I am running Red Hat Enterprise Linux 7, and compiled with gcc 4.8.5.
Formally this is undefined behavior.
As for what you're observing in practice:
My guess is that fprintf ends up using an uninitialized integer as the number of decimal places to output. That's because it'll try to read a number from a location where the caller didn't write any particular value, so you'll just get whatever bits happen to be stored there. If that happens to be a huge number, fprintf will try to allocate a lot of memory to store the result string internally. That would explain the "running out of memory" part.
If the uninitialized value isn't quite that big, the allocation will succeed and you'll end up with a lot of zeroes.
And finally, if the random integer value happens to be just 5, you'll get 0.00000.
Valgrind probably consistently initializes the memory your program sees, so the behavior becomes deterministic.
Could this not be made to always fail
I'm pretty sure it won't even compile if you use gcc -pedantic -Wall -Wextra -Werror.
The format string does not match the parameters, therefore the bahaviour of fprintf is undefined. Google "undefined behaviour C" for more information about "undefined bahaviour".
This would be correct:
// printf 0.0 with 7 decimals
fprintf(stdout, "%.*f", 7, 0.0);
Or maybe you just want this:
// printf 0.0 with de default format
fprintf(stdout, "%f", 0.0);
About this part of your question: Sometimes it seems to use a default width, while sometimes it fails very badly. Could this not be made to always fail or always use some default behaviour?
There cannot be any default behaviour, fprintf is reading the arguments according to the format string. If the arguments don't match, fprintf ends up with seamingly random values.
About this part of your question: Another curiosity is that running it through valgrind would consistently bring about the printing of many "0"s case, which otherwise happens quite seldom, but the memory usage issue would never occur then either.:
This is just another manifestation of undefined behaviour, with valgrind the conditions are quite different and therefore the actual undefined bahaviour can be different.
Undefined behaviour is undefined.
However, on x86-64 System-V ABI it is well-known that arguments are not passed on stack but in registers.

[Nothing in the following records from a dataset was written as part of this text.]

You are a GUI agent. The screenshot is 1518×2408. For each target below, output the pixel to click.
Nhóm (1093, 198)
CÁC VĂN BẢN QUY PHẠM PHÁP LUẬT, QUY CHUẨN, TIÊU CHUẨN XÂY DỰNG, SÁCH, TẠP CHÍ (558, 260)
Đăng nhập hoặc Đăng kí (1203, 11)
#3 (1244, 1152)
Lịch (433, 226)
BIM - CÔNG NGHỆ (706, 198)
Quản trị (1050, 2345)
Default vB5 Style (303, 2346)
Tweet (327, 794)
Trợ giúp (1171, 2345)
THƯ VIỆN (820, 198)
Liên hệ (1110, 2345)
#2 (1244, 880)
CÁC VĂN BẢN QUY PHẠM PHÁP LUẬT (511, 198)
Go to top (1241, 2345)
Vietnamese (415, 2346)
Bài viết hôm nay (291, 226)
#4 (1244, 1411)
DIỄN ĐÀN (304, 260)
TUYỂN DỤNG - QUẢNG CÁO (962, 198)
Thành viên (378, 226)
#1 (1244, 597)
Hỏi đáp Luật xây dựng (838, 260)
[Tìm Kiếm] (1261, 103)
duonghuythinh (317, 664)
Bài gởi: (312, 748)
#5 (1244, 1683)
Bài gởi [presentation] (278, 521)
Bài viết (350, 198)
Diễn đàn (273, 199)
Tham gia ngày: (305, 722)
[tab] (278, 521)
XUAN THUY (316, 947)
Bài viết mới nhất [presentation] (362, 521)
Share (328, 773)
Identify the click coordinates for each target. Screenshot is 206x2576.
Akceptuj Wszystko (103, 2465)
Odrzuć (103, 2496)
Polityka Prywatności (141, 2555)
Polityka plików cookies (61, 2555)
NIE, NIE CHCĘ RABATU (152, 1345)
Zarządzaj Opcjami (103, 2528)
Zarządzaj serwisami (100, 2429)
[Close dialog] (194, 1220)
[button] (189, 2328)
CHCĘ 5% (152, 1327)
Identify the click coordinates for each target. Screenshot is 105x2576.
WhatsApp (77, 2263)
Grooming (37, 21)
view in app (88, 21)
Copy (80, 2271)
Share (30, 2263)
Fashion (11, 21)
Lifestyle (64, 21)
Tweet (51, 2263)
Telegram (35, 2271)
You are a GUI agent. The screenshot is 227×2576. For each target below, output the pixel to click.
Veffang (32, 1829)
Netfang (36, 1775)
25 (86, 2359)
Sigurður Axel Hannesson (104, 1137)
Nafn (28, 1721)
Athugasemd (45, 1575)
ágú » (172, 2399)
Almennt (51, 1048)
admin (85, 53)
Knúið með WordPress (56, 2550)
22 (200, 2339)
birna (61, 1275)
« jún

Floating point variables are passed in floating-point registers, and integers are passed in general-purpose registers. There is no parameter store on stack, so the width of the arguments does not matter. Since you never passed any integer in the variable argument part, the general purpose register corresponding to the first argument will contain whatever garbage it had from before.
This program will show how the floating point values and integers are passed separately:
#include <stdio.h>
int main() {
fprintf(stdout, "%.*f\n", 42, 0.0);
fprintf(stdout, "%.*f\n", 0.0, 42);
}
Compiled on x86-64, GCC + Glibc, both printfs will produce the same output:
0.000000000000000000000000000000000000000000
0.000000000000000000000000000000000000000000
This is undefined behaviour in the standard. It means "anything is fair game" because you're doing wrong things.
The worst part is that most certainly any compiler will warn you, but you have ignored the warning. Putting some kind of validation other than the compiler will incurr in a cost that everybody will pay just so you can do what's wrong.
That's the opposite of what C and C++ stand for: you pay for what you use. If you want to pay the cost, it's up to you to do the checking.
What's really happening depends on the ABI, compiler and architecture. It's undefined behaviour because the language gives the implementer the freedom to do what's better on every machine (meaning, sometimes faster code, sometimes shorter code).
As an example, when you call a function on the machine, it just means that you're instructing the microprocessor to go to a certain code location.
In some made up assembly and ABI, then, printf("%.*f", 5, 1); will translate into something like
mov A, STR_F ; // load into register A the 32 bit address of the string "%.*f"
mov B, 5 ; // load second 32 bit parameter into B
mov F0, 1.0 ; // load first floating point parameter into register F0
call printf ; // call the function
Now, if you miss some parameter, in this case B, it will take any value that was there before.
The thing with functions like printf is that they allow anything in their parameter list (it's printf(const char*, ...), so anything is valid). That's why you shouldn't use printf on C++: you have better alternatives, like streams. printf avoids the checkings of the compiler. streams are better aware of types and are extensible to your own types. Also, that's why your code should compile without warnings.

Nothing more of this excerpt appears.